══ Data provided

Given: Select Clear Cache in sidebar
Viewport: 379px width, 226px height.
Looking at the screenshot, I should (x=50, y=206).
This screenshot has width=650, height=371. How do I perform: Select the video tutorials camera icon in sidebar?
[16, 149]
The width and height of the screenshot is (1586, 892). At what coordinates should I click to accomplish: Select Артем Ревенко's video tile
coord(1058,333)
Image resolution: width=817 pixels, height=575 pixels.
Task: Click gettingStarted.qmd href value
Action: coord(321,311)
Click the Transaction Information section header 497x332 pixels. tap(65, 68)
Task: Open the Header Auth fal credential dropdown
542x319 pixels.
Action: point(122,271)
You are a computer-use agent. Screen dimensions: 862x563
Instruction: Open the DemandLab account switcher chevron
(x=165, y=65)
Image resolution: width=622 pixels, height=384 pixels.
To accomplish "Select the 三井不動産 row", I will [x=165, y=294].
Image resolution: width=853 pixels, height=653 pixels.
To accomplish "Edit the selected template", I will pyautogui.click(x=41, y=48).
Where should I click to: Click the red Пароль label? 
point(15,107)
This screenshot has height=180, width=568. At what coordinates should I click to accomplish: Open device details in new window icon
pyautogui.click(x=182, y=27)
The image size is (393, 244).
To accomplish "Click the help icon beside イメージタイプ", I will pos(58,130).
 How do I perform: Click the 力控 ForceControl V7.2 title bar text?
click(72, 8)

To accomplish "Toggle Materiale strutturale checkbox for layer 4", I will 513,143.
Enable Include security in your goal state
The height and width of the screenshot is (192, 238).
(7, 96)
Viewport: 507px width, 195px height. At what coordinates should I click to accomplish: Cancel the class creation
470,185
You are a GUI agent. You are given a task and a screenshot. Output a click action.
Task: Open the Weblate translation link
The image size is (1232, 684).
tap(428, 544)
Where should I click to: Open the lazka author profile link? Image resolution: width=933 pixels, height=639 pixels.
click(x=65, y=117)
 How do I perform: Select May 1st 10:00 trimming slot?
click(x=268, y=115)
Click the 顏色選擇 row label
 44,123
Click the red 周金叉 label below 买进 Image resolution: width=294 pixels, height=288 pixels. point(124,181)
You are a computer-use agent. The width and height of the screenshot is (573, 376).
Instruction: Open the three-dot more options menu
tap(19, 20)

════

### [Work to be completed]
Reproduce every line from the listing above that holds the word "will".

### [Exercise solution]
To accomplish "Select the 三井不動産 row", I will [x=165, y=294].
To accomplish "Edit the selected template", I will pyautogui.click(x=41, y=48).
To accomplish "Click the help icon beside イメージタイプ", I will pos(58,130).
To accomplish "Toggle Materiale strutturale checkbox for layer 4", I will 513,143.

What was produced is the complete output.